Tom Gardner:  Hey, guys, just had a follow-up to Brian's question.  He mentioned basically practical limits to lateral lengths and what that meant with regard to rates and reserves.  I understood you to say that you see, or you project, a practical limit, somewhere in the 4,000 to 4,500-foot range on lateral length.  Is that correct?

 



Steve Mueller: Well, I said in the shallow areas, if you think about our acreage position, the north side of our acreage position is fairly shallow.  You can be as shallow as 2,000 feet and encounter the Fayetteville Shale.  The southern part of our acreage, that's more like 5,500, 6,000 feet on the very southern end.  So the practical limit is how much pipe you can push in a hole, from what you have standing up in the derrick, but it has to do just the physics.  

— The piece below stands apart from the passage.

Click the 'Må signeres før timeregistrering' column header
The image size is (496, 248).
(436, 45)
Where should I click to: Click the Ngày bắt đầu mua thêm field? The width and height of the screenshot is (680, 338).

And so on that shallow acreage and that's why you'll see -- for instance, PetroHawk is a little bit less average lateral length than us.  That's because in general, they're in shallower acreage than we're drilling.  That's just a practical physics issue; it's not a rig issue or anything else, and what'll happen is if you get to the point where you physically just can't move the pipe anymore, and you're drilling rates will drop off and you know you’ve done it for that block and that area.

 



Tom Gardner:  So with regard to the corresponding rate and reserve uplift, you really haven’t seen, as you put it, a breakover in that, and would you expect the rates and reserves to maintain that relationship to lateral length going forward?

 



Steve Mueller: There's -- yes, we have not seen the breakover and there could be a point out there where it does break over, but we haven’t seen it.  So I don't know how to answer that part.  It just --

 



Harold Korell: Well, I think we don’t know the answer is what -- is really -- so we have to drill the wells on that tighter spacing and have a long enough production history on them to compare them to ones drilled on different spacing.  And then --

 



Steve Mueller: Different spacing and different lengths.

 



Harold Korell: And then we'll find out.

 



Tom Gardner:  What is the longest lateral --

 



Harold Korell: We have, as Steve said, we haven’t seen it, but that doesn’t mean that it won't be there.

 



Tom Gardner:  What is the longest lateral you all have drilled to date?

 



Steve Mueller: Just over 5,000 feet.  We've done a couple of them.

 



Tom Gardner:  Okay.  And then the second question I have is sort of a follow-up to - -- you mentioned that the additional profit and more energy, I assume that's more horsepower you're pumping into the completions to --

 



Steve Mueller: Right.

 



Tom Gardner:  And are you lumping that benefit under the first cluster completions, that 20 to 25%?

 



Steve Mueller: Well, there's -- we're doing two different things.  We've got the first clusters and then we've got the number of stages that we do.  That horsepower is under that number of stages and we've gone from a year ago, three to five type stage numbers, to today, where it's nine to 11 stages.  And each one of those stages are about the same size as the three to five were before, so that's where you get more energy in the ground.

 



Tom Gardner:  I see.  Thanks, guys.

 



Joseph Allman:  Just a follow-up to some of the questions Jason was asking about the increasing capacity.  To get the Fayetteville production to ramp up to meet the capacities coming online, do you expect to ramp up the drilling activity significantly over the next couple of years, and would you do that on your own, or would you consider bringing in a partner?

 



Harold Korell: Joe, we, as you know from prior discussions about this, we have had in our mind that there -- when we look at the overall Fayetteville shale play, that the way to maximize the present value is -- one of the ways is to do what we can in terms of drilling as at rapid a pace as possible.  So as we've thought about each of the years as we've moved along in our plans, in our heads, it's been that we would put additional rigs out here to accelerate.  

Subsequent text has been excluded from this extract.